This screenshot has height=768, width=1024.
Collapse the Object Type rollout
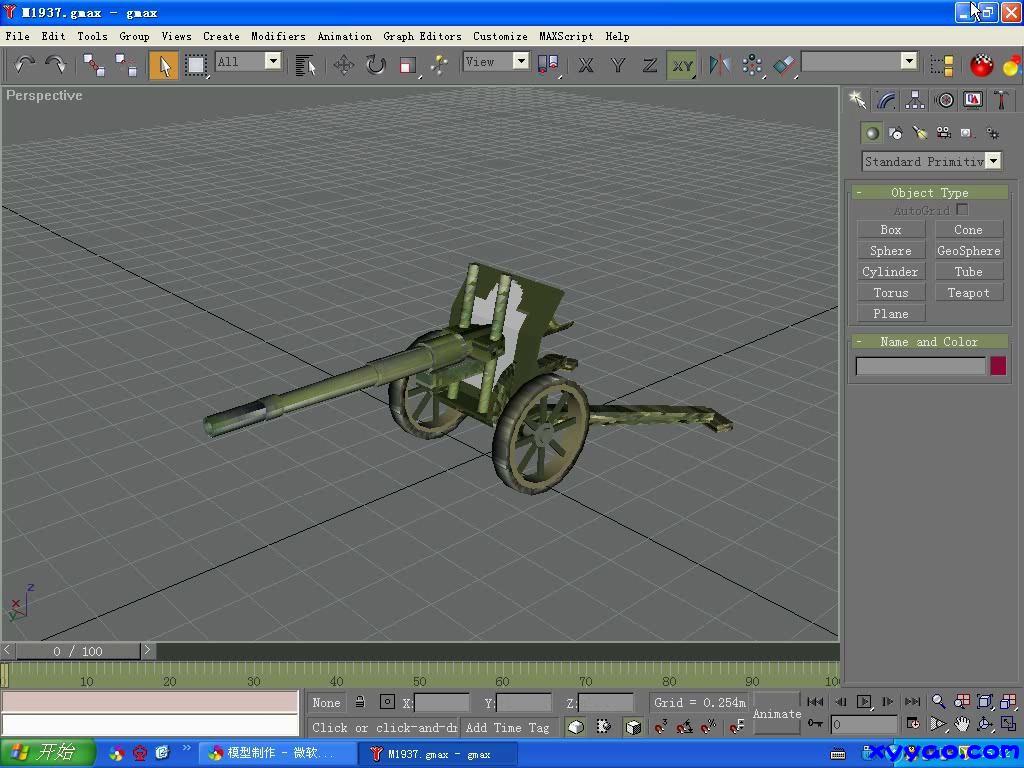tap(929, 192)
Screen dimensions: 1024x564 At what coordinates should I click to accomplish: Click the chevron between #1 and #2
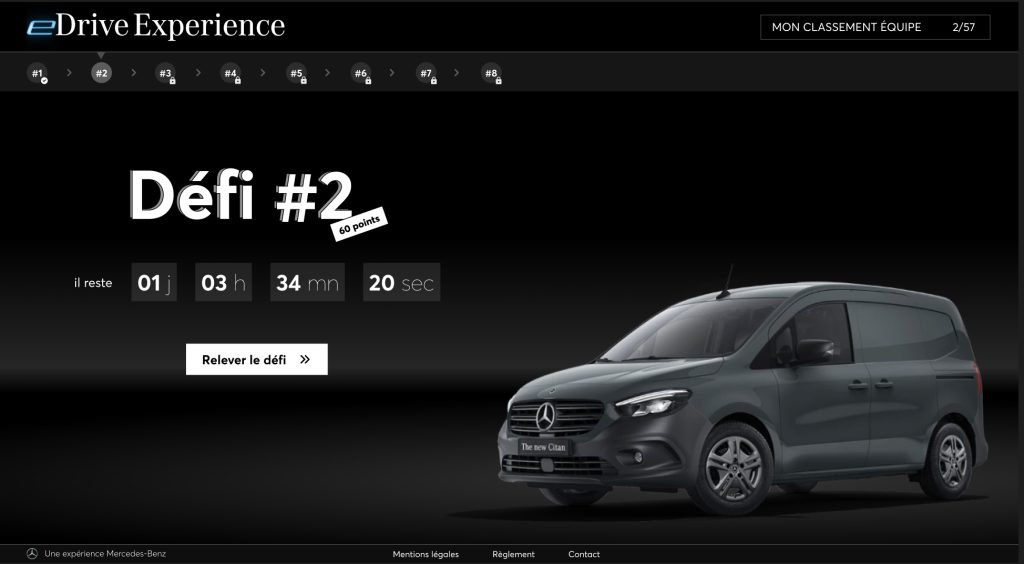tap(69, 72)
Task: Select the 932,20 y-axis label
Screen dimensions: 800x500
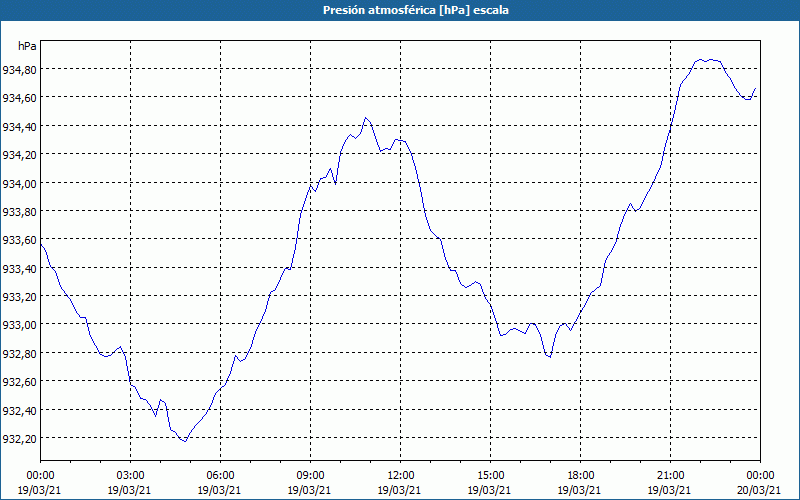Action: (x=19, y=438)
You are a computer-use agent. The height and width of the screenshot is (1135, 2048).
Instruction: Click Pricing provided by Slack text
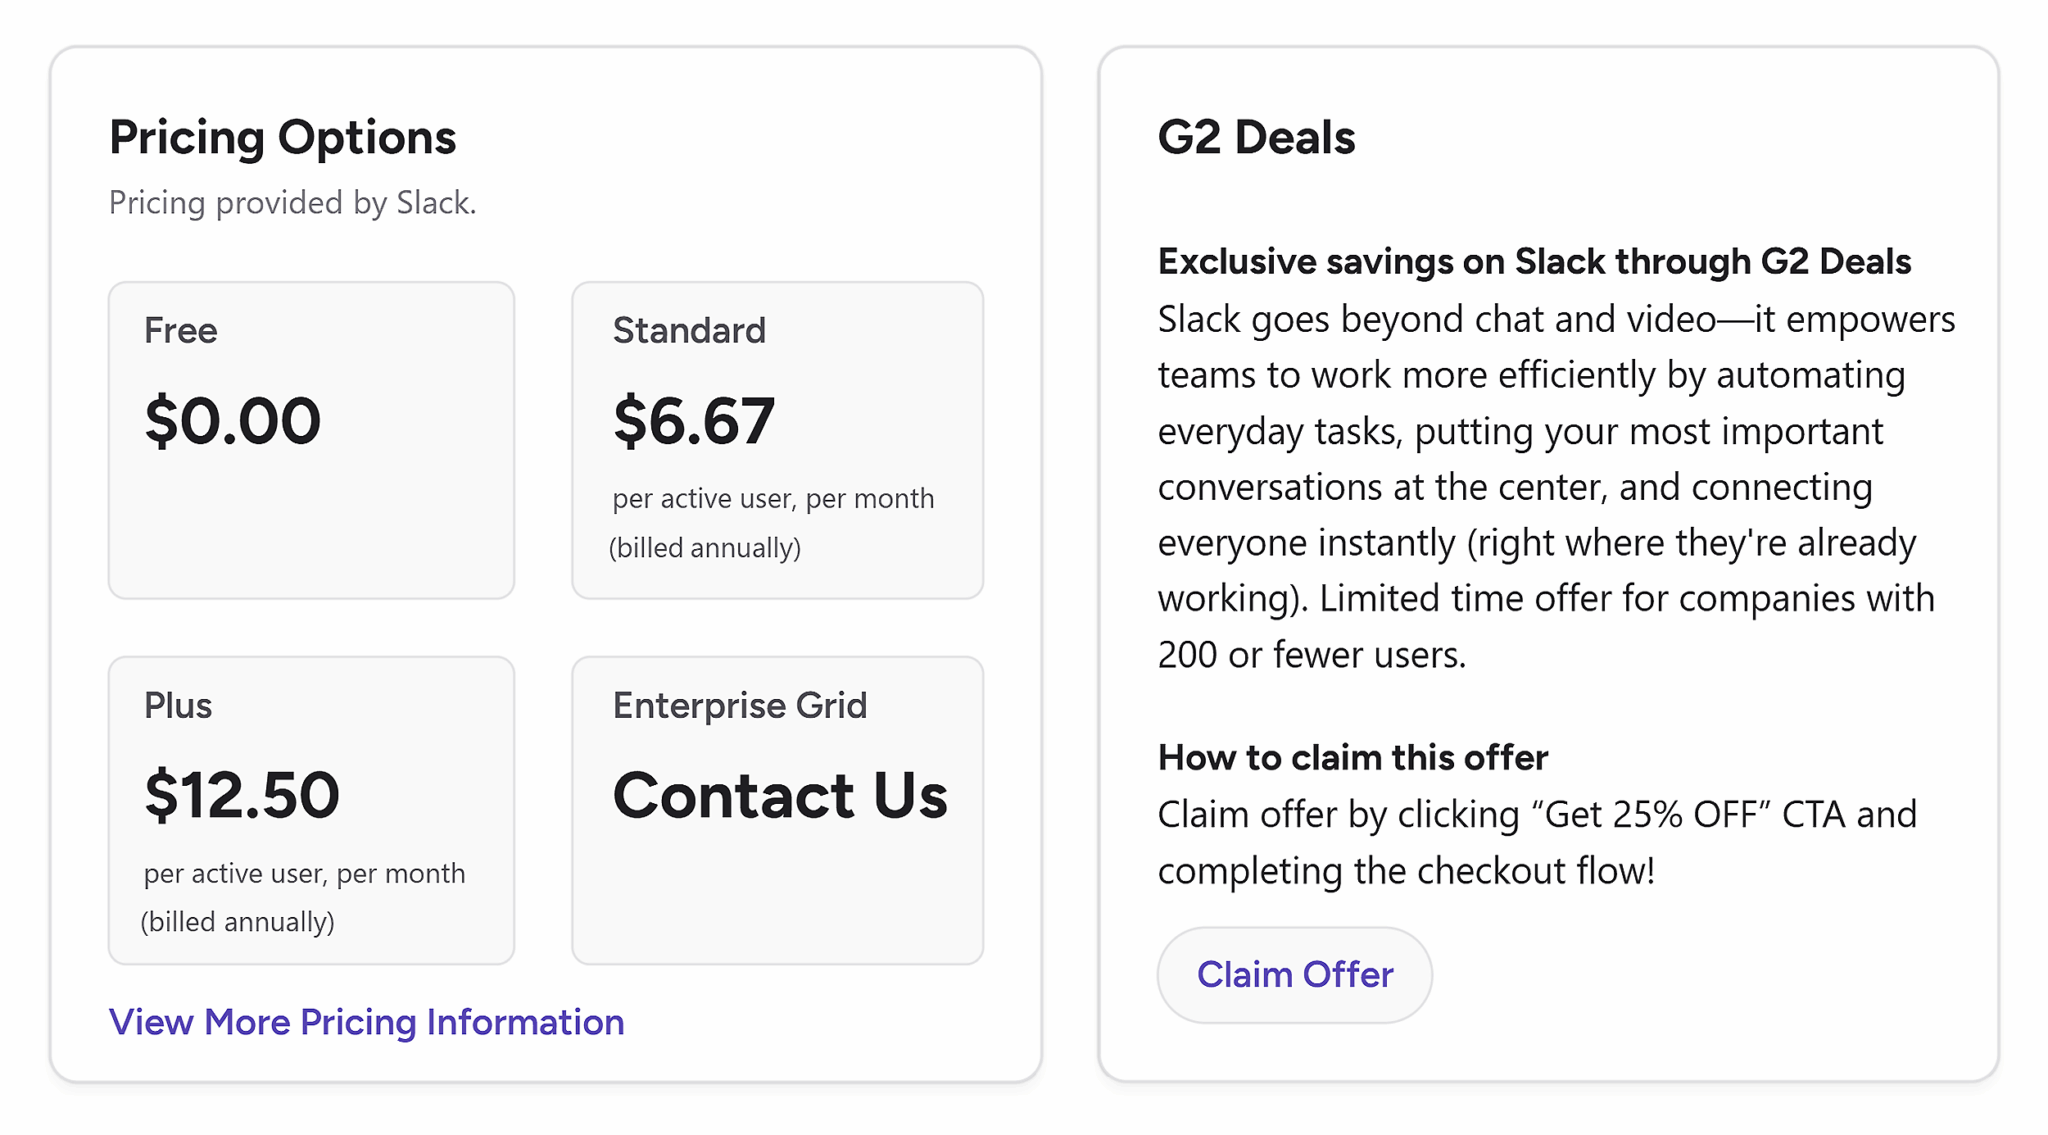[293, 202]
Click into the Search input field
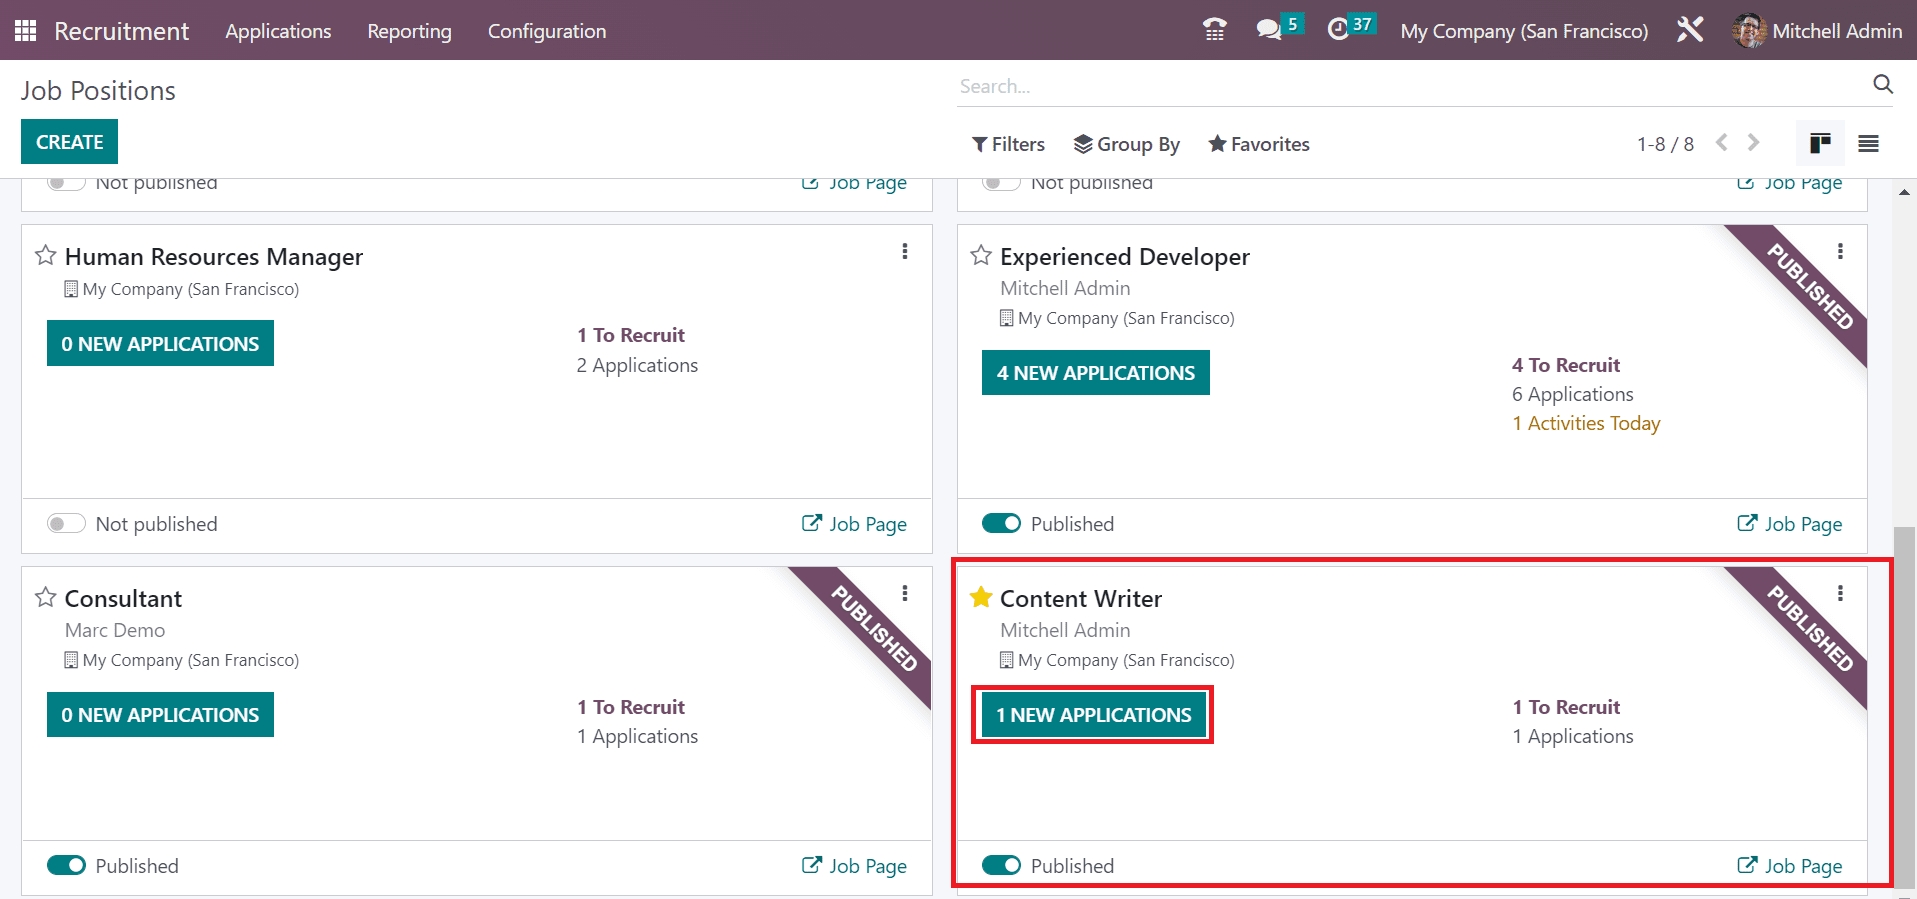Viewport: 1917px width, 899px height. click(x=1400, y=86)
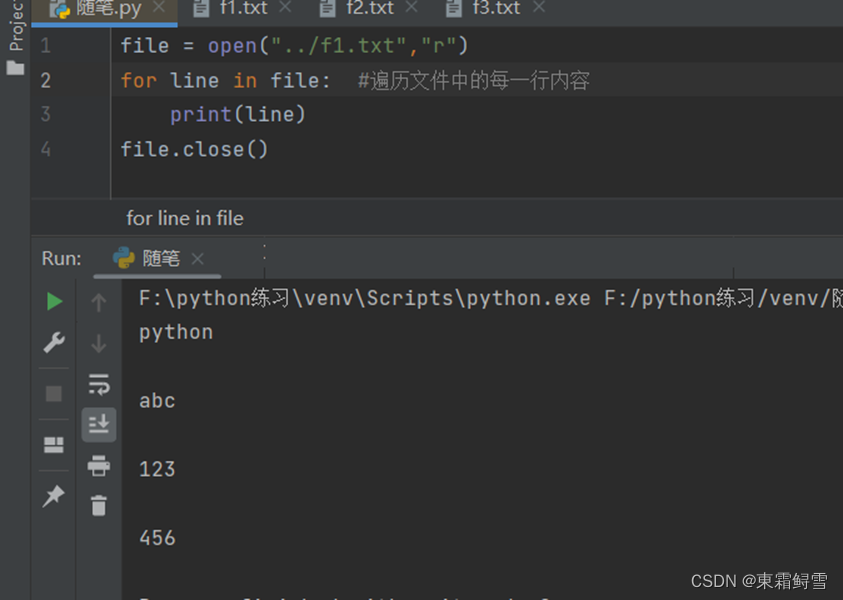The image size is (843, 600).
Task: Place cursor in print(line) code
Action: 238,115
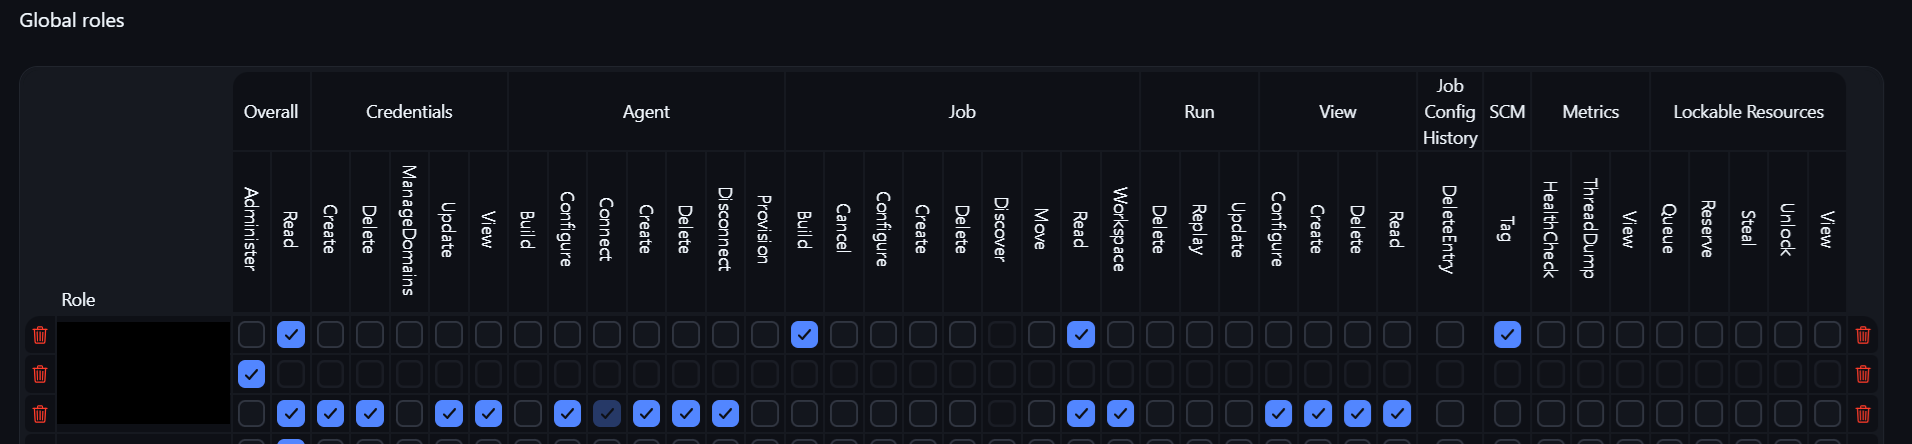Delete the first role using left trash icon
Image resolution: width=1912 pixels, height=444 pixels.
coord(40,335)
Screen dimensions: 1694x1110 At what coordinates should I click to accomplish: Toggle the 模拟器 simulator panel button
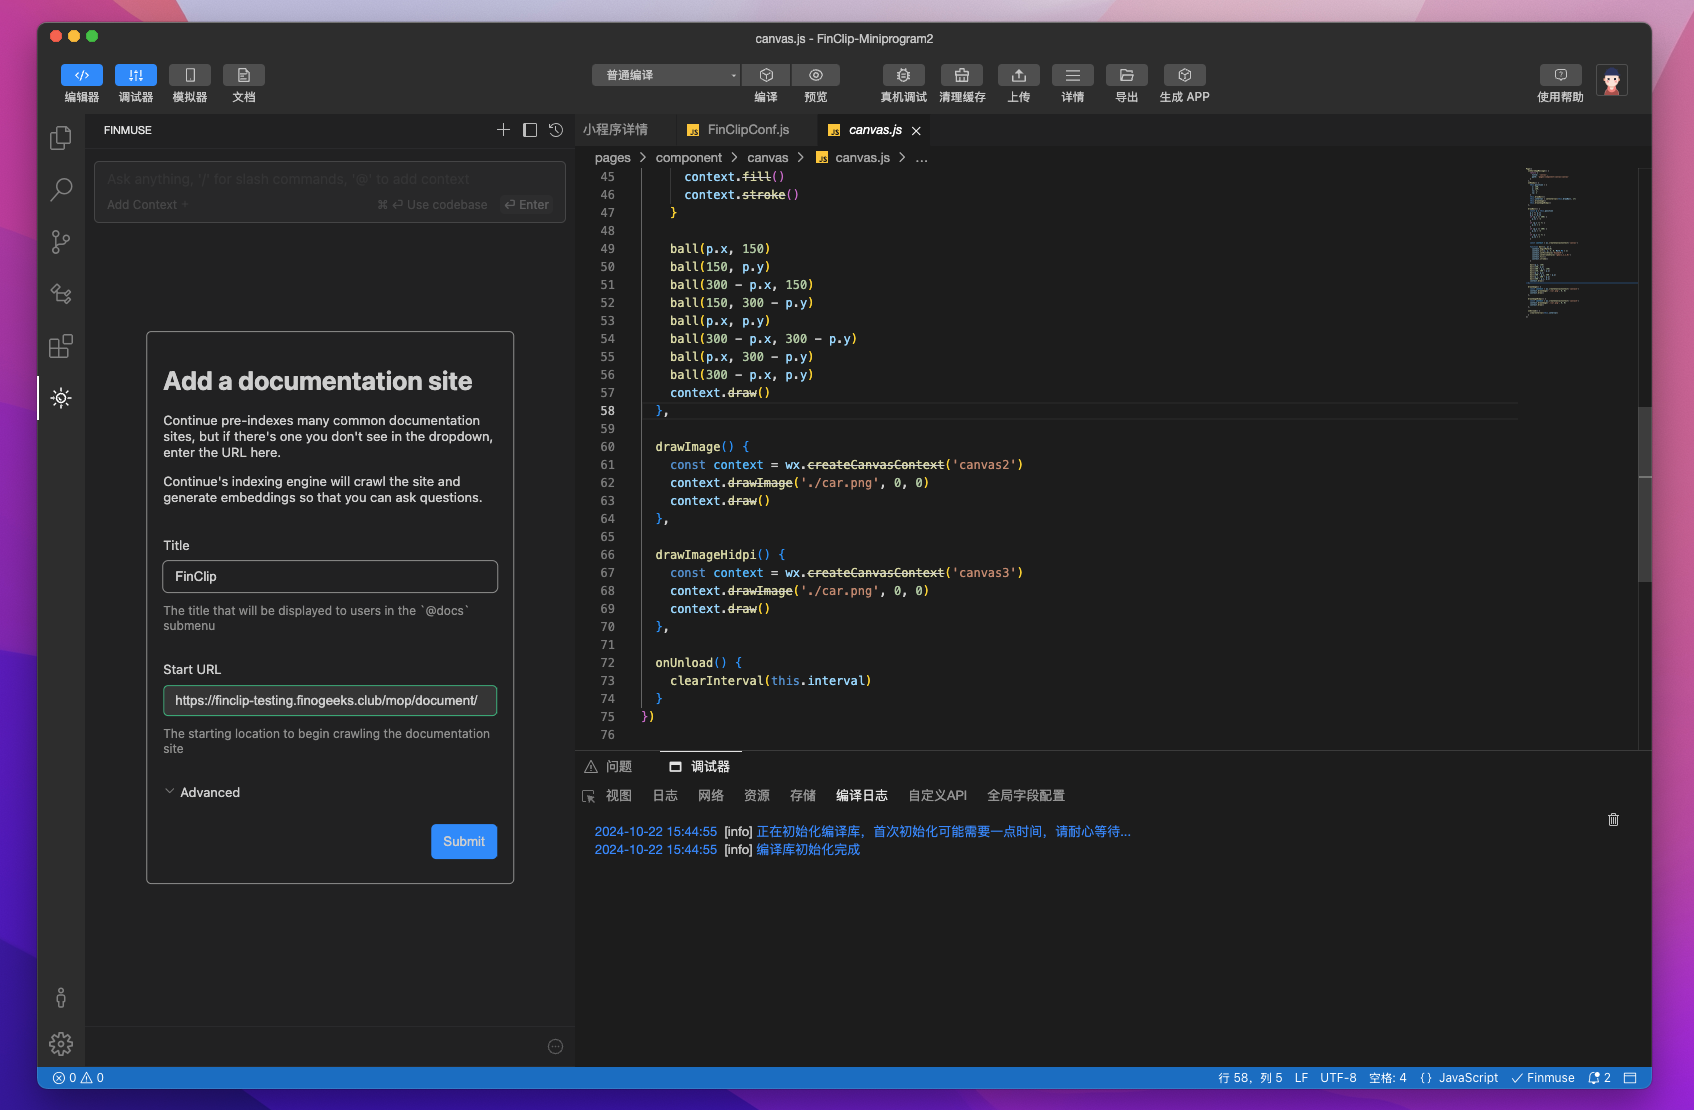click(x=190, y=76)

━━━━━━━━━━━━━━━━━━━━━━━━━━━━━━

**INSTRUCTIONS TO FOLLOW**:
Return the records above exactly, without the pictures.

**TASK RESULT**:
This screenshot has height=768, width=1024.
Collapse the Object Type rollout
tap(929, 192)
Screen dimensions: 1024x564 At what coordinates should I click to accomplish: Click the chevron between #1 and #2
tap(69, 72)
Task: Select the 932,20 y-axis label
Screen dimensions: 800x500
Action: (x=19, y=438)
You are a computer-use agent. The height and width of the screenshot is (1135, 2048).
Instruction: Click Pricing provided by Slack text
[293, 202]
Click into the Search input field
Viewport: 1917px width, 899px height. click(x=1400, y=86)
The image size is (843, 600).
Task: Place cursor in print(line) code
Action: 238,115
Delete the first role using left trash icon
Image resolution: width=1912 pixels, height=444 pixels.
coord(40,335)
Screen dimensions: 1694x1110 At what coordinates should I click to accomplish: Toggle the 模拟器 simulator panel button
click(x=190, y=76)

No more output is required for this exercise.